Stored dataset items:
=== Begin Enclosure ===

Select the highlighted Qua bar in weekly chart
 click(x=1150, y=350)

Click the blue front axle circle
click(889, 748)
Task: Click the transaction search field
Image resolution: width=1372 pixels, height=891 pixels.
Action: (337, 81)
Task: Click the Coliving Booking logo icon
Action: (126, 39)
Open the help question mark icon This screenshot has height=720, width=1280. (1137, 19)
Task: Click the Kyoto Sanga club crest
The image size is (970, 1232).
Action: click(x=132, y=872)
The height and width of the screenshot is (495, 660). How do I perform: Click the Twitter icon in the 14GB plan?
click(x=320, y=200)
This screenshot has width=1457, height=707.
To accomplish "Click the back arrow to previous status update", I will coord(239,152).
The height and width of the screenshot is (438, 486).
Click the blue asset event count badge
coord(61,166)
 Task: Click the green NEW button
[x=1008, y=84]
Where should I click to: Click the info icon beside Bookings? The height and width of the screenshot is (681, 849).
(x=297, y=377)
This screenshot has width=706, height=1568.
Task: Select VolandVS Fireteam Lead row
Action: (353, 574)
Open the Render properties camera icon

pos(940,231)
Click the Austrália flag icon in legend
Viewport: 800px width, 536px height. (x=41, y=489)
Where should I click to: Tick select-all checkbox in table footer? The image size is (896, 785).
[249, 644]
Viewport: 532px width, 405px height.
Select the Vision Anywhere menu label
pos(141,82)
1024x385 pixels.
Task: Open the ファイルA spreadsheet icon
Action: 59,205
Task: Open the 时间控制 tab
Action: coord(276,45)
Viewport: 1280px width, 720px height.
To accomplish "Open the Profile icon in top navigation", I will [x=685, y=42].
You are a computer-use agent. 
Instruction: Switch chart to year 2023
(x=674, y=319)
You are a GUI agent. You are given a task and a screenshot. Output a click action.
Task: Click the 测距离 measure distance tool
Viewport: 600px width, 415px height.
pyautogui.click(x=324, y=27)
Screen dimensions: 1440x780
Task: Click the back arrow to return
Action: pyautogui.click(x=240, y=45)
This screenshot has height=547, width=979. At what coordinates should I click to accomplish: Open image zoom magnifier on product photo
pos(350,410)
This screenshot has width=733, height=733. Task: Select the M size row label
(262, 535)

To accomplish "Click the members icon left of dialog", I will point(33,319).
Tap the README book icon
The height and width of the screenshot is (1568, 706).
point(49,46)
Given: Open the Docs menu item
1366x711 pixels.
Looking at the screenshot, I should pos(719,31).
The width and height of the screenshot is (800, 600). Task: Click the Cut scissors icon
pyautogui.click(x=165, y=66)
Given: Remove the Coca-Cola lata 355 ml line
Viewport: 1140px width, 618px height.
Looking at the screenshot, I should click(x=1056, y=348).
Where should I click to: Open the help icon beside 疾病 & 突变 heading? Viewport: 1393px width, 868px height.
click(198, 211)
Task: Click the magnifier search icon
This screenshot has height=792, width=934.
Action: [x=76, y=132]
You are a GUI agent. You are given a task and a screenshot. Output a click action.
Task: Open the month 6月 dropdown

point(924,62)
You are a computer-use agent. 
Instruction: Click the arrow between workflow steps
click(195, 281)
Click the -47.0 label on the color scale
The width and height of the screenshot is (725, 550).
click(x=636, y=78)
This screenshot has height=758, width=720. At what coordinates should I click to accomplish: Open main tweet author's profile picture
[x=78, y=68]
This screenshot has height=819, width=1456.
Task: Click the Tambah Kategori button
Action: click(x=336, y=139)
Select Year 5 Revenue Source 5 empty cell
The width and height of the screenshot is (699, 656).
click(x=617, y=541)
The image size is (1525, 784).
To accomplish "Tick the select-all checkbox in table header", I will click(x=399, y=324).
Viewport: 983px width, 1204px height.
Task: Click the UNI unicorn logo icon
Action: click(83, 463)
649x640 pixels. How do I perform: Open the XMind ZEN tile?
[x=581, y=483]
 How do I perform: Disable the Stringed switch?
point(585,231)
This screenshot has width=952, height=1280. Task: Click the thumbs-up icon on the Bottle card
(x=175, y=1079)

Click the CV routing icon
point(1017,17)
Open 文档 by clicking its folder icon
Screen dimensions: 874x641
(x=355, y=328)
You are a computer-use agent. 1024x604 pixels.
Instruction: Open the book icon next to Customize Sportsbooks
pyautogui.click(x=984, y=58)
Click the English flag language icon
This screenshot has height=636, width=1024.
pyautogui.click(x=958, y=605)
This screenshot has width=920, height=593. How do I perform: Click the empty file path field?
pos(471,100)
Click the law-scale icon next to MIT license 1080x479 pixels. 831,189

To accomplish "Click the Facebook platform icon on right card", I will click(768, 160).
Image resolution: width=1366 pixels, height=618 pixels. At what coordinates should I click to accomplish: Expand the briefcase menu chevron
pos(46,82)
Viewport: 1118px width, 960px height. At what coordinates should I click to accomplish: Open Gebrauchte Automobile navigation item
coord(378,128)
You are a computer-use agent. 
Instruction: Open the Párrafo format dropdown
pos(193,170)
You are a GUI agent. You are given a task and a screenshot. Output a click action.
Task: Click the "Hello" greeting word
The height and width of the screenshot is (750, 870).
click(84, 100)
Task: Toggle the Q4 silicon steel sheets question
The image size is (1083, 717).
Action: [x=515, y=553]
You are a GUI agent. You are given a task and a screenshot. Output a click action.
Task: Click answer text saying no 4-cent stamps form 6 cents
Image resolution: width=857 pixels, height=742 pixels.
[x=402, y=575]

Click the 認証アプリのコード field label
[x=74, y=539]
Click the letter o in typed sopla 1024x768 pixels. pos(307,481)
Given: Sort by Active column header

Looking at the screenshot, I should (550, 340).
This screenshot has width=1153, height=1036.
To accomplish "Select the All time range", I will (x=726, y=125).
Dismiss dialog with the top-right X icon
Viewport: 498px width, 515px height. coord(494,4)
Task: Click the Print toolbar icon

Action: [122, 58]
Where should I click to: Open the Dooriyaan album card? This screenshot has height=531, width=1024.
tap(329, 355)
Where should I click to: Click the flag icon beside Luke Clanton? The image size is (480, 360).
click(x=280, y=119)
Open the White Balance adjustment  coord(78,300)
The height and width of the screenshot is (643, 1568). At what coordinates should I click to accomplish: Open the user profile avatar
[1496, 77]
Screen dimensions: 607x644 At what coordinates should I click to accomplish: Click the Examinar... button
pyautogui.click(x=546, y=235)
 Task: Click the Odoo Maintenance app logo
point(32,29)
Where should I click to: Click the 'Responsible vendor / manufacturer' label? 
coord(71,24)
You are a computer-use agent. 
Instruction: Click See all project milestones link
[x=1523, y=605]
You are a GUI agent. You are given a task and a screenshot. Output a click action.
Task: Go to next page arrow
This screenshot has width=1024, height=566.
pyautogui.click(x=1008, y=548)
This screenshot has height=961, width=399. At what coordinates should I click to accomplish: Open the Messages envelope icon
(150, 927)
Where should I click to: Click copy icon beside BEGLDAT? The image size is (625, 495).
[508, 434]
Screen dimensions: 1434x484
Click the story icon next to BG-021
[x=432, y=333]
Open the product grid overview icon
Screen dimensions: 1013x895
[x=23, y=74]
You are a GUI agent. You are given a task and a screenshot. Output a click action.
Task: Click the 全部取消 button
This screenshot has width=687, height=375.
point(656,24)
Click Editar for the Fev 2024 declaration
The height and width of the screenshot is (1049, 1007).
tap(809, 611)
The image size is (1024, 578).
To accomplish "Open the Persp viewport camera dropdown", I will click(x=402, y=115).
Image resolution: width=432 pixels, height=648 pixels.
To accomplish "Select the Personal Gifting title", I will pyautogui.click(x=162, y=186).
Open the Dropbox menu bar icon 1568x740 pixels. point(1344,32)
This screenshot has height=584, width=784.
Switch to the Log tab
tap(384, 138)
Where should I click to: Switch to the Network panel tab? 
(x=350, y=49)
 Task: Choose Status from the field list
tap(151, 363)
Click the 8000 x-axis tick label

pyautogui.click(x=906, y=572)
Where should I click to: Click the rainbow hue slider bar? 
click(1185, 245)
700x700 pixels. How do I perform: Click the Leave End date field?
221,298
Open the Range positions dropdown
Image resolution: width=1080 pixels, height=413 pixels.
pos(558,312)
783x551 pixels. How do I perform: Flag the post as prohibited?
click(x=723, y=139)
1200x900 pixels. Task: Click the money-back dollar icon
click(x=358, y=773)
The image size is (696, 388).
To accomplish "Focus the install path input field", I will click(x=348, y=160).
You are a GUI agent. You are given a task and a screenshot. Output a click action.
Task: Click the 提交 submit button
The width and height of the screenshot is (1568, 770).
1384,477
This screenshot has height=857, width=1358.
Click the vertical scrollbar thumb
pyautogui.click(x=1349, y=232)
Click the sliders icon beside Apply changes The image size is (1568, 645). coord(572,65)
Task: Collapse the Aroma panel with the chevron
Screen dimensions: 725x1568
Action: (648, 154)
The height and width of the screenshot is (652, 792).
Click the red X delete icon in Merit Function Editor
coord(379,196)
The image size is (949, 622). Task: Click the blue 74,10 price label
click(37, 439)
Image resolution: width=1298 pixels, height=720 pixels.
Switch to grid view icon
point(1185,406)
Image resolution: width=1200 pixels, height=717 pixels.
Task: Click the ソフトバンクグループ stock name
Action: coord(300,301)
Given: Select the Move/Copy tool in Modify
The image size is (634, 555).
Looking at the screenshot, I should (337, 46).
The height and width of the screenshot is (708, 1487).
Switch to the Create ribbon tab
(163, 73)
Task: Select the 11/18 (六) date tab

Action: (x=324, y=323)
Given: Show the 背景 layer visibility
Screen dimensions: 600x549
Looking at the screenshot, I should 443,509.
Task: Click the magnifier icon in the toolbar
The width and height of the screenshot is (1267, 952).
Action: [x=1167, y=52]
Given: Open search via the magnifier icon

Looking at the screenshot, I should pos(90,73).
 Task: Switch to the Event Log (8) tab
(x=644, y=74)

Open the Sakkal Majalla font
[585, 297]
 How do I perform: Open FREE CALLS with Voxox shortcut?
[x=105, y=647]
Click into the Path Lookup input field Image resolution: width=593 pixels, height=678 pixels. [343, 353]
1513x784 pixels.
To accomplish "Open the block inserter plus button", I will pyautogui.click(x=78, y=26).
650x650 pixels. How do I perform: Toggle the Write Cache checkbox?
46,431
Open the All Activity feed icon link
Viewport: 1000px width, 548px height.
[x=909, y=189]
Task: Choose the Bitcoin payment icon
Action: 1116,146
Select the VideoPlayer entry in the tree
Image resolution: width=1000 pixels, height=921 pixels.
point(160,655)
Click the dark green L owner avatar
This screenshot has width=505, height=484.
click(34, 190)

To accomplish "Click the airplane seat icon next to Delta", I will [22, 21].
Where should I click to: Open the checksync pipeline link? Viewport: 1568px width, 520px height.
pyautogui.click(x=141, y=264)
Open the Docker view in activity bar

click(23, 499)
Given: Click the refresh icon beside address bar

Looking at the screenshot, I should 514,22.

=== End Enclosure ===

### What to work on
"question" is the word to look for; copy every line of the data that has it.

### Reply
Open the help question mark icon This screenshot has height=720, width=1280. (1137, 19)
Task: Toggle the Q4 silicon steel sheets question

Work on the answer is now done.